Shares of online used car dealer Carvana(NYSE: CVNA) spiked on Thursday, rising about 12% as of 1 p.m. ET.
Carvana is a controversial stock with very high short interest, which can make for outsized moves both to the upside and downside, even at only mildly impactful news.
That appears to be happening today, as a few indirect news items around August retail sales and a looming United Auto Workers union strike may be causing shorts to cover.
Carvana wasn't the only used car dealer stock to rise today as its publicly traded competitors such as CarMax and Vroom also made moves to the upside.
The used car sector was likely helped by two news items. First, August retail sales data came in stronger than expected today. Economists may have suspected some softening in spending for the U.S. consumer given the rapid rise in interest rates, but August sales showed a 0.6% rise in spending relative to the previous month, far above analyst estimates of 0.1%. Excluding gas, which rose during August, spending was still up 0.2%, higher than the expected 0.1% month-over-month decline.
In particular, auto dealer sales showed month-over-month and year-over-year growth, with just over $130 billion in sales relative to the $124 to $125 billion in sales in July 2023 and August 2022.
In addition to positive reported car sales, investors may also be more bullish on used cars due to the looming UAW strike. The strike will happen tonight for all major unionized U.S. car companies at 11:59 p.m. if no deal is reached. The thinking here may be if new cars aren't available or go up in price, consumers will pivot to used cars. Used car prices would also go up in that scenario too, but they tend to be more affordable than new models.
Carvana has a stunning 30.5% of shares outstanding sold short, which accounts for 45.5% of its publicly traded float. Therefore, any positive news, even marginal, can send the stock soaring as shorts cover or lighten up their positions. That appears to be what we are seeing today.
However, Carvana still has serious problems despite its recent stock surge. That surge came on the back of the company completing a debt exchange with some of its creditors, which lowered near-term interest payments and overall debt, albeit at some dilution to shareholders.
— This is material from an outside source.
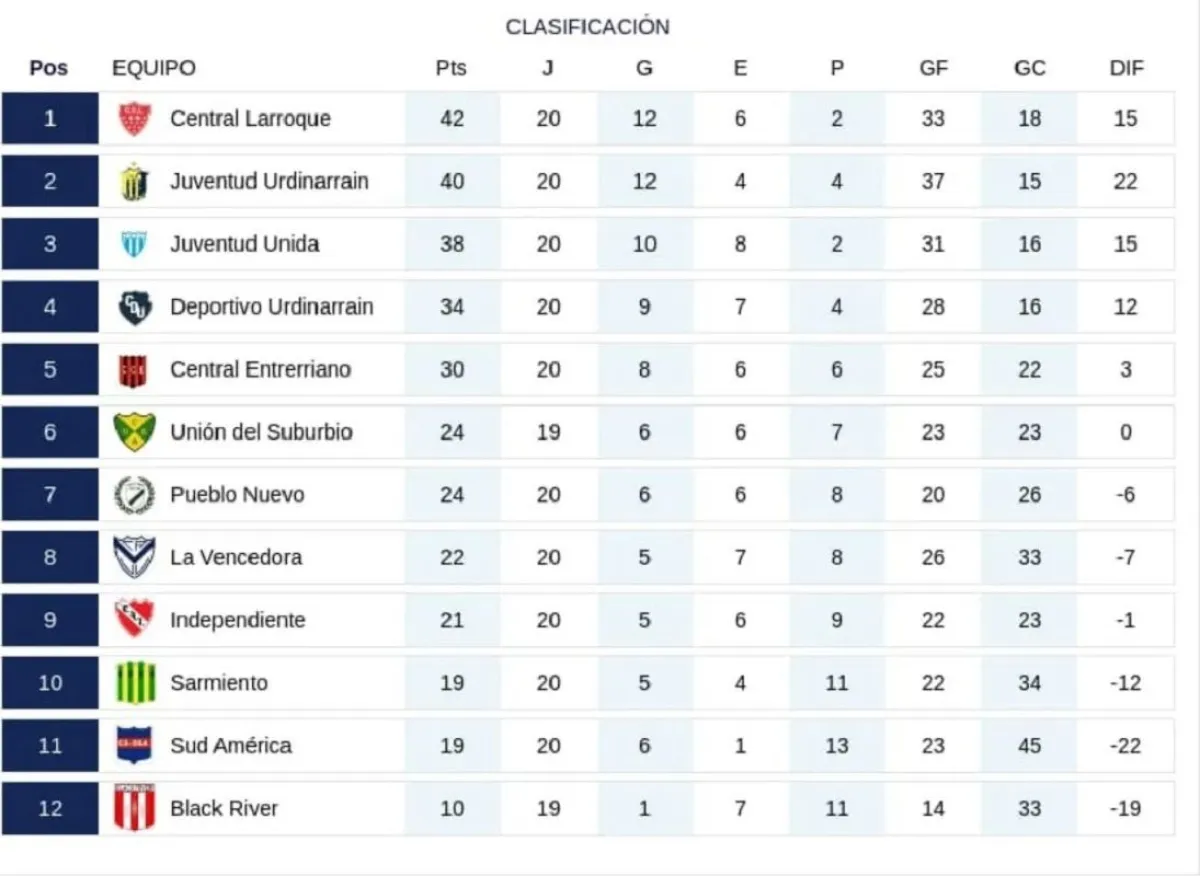The height and width of the screenshot is (876, 1200).
Task: Select the Pueblo Nuevo round emblem
Action: click(x=134, y=495)
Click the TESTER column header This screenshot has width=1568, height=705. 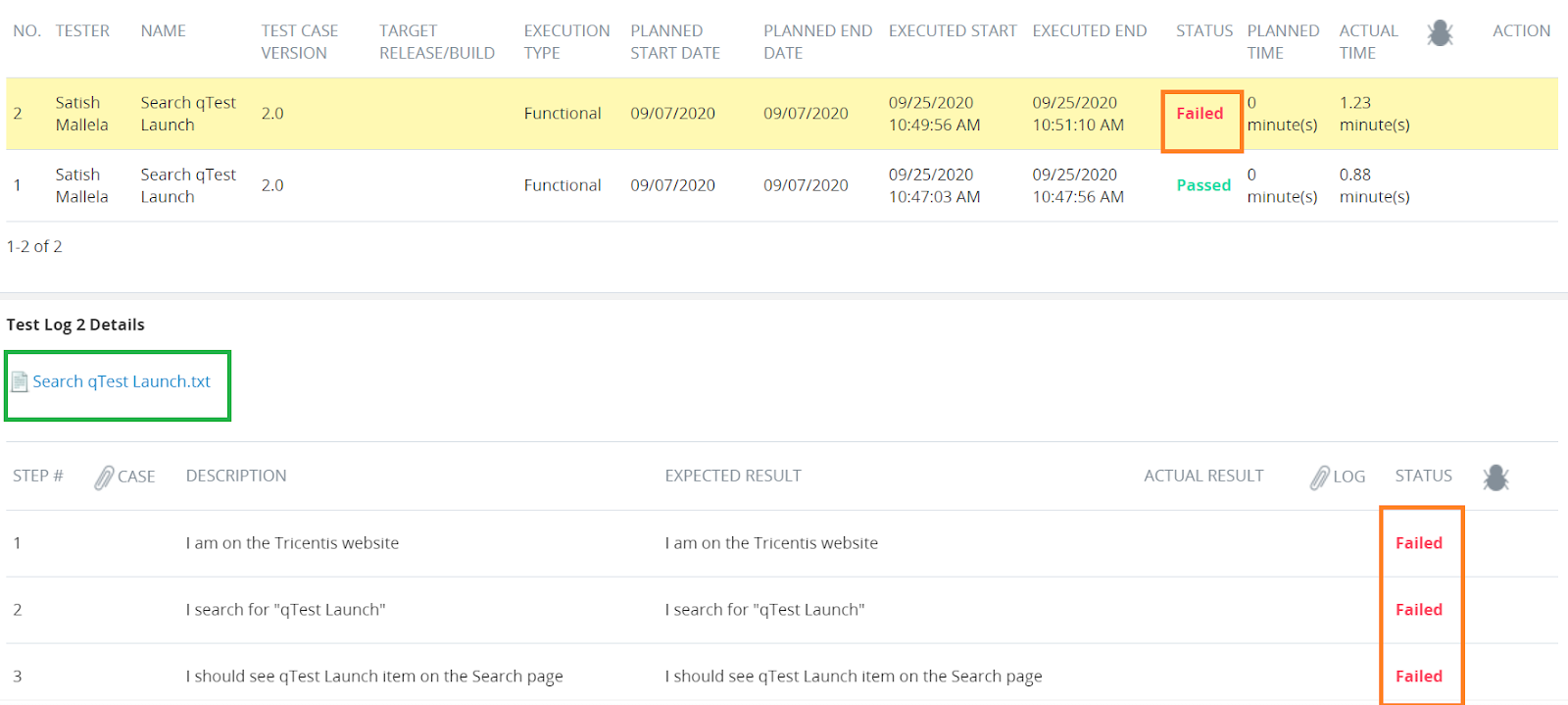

In fact, earlier this week, S&P Global only slightly upgraded Carvana's debt rating, from a lowly D to a CCC- rating.
But before anyone gets too excited, the upgrade appears to be based on the near-term relief the debt exchange brought, with a still-ominous, long-term outlook. The S&P analysts still called Carvana's debt load "unsustainable," with the need for Carvana's profits to materially improve before 2026 when its payment-in-kind interest payments revert to cash payments.
So despite the good news today, Carvana is an extremely risky stock at these levels.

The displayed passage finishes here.